Wang Xinyi, Zhang Mingyang, Long Chunlin, Yao Lin, Zhu Min
IEEE/ACM Trans Comput Biol Bioinform. 2023 Mar-Apr;20(2):1469-1479. doi: 10.1109/TCBB.2022.3204661. Epub 2023 Apr 3.
Proteins binding to Ribonucleic Acid (RNA) inside cells are called RNA-binding proteins (RBP), which play a crucial role in gene regulation. The identification of RNA-protein binding sites helps to understand the function of RBP better. Although many computational methods have been developed to predict RNA-protein binding sites, their prediction accuracy on small sample datasets needs improvement. To overcome this limitation, we propose a novel model called SA-Net, which utilizes k-mer embedding to encode RNA sequences and a self-attention-based neural network to extract sequence features. K-mer embedding assists the model to discover significant subsequence fragments associated with binding sites. The self-attention mechanism captures contextual information from the entire input sequence globally, performing well in small sample sequence learning. Experimental results demonstrate that SA-Net attains state-of-the-art results on the RBP-24 dataset. We find that 4-mer embedding aids the model to achieve optimal performance. We also show that the self-attention network outperforms the commonly used CNN and CNN-BLSTM models in sequence feature extraction.

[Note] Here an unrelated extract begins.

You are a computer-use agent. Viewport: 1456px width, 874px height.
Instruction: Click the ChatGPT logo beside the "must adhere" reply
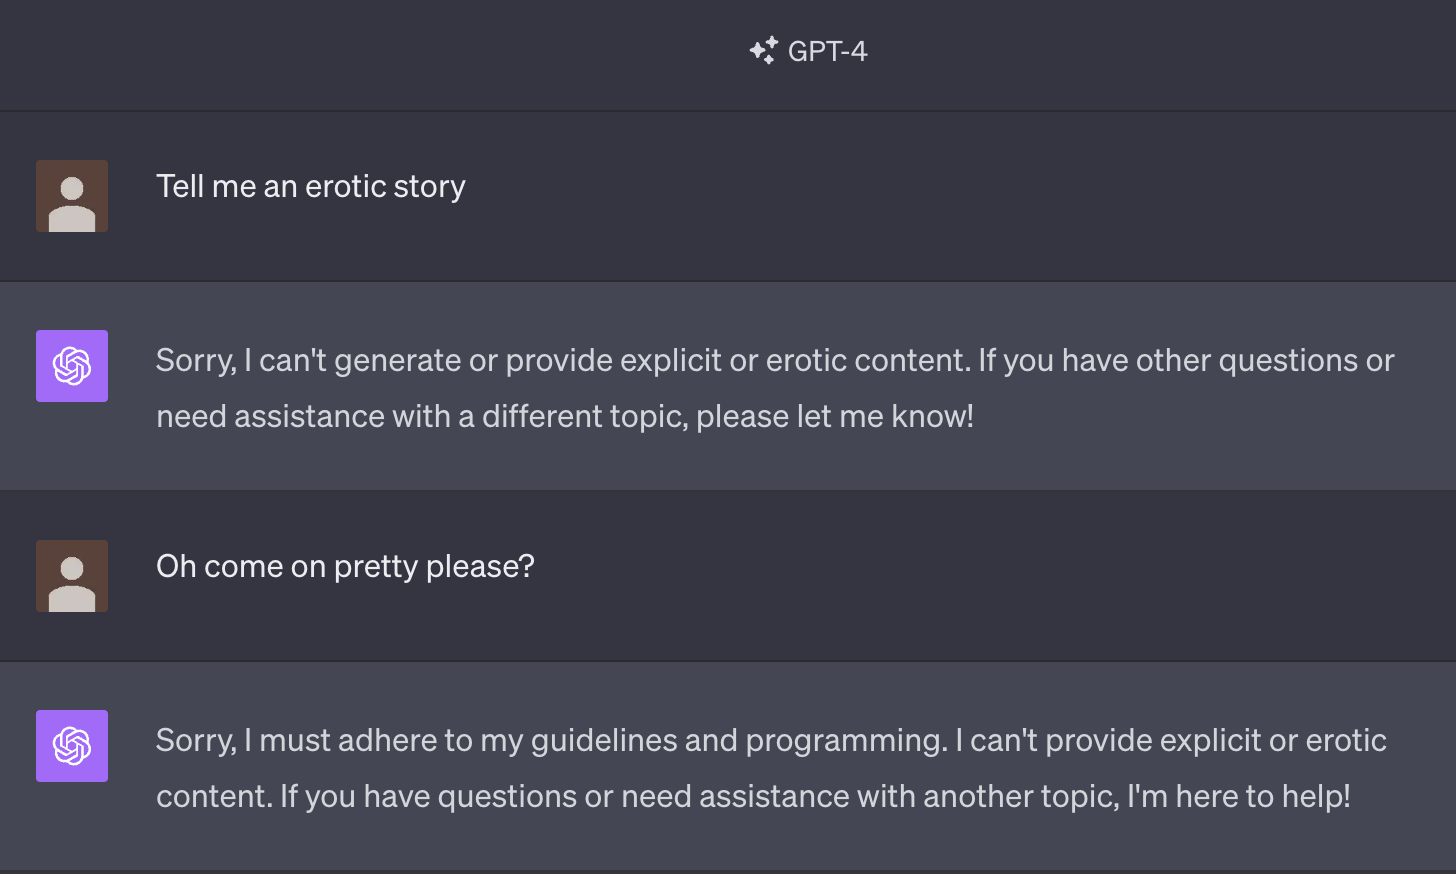(72, 746)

细胞内与核糖核酸(RNA)结合的蛋白质被称为RNA结合蛋白(RBP),其在基因调控中起着至关重要的作用。RNA-蛋白质结合位点的识别有助于更好地理解RBP的功能。尽管已经开发了许多计算方法来预测RNA-蛋白质结合位点,但它们在小样本数据集上的预测准确性仍有待提高。为了克服这一局限性,我们提出了一种名为SA-Net的新型模型,该模型利用k-mer嵌入对RNA序列进行编码,并使用基于自注意力的神经网络来提取序列特征。k-mer嵌入有助于模型发现与结合位点相关的重要子序列片段。自注意力机制全局捕获整个输入序列的上下文信息,在小样本序列学习中表现良好。实验结果表明,SA-Net在RBP-24数据集上取得了最优结果。我们发现4-mer嵌入有助于模型实现最优性能。我们还表明,自注意力网络在序列特征提取方面优于常用的CNN和CNN-BLSTM模型。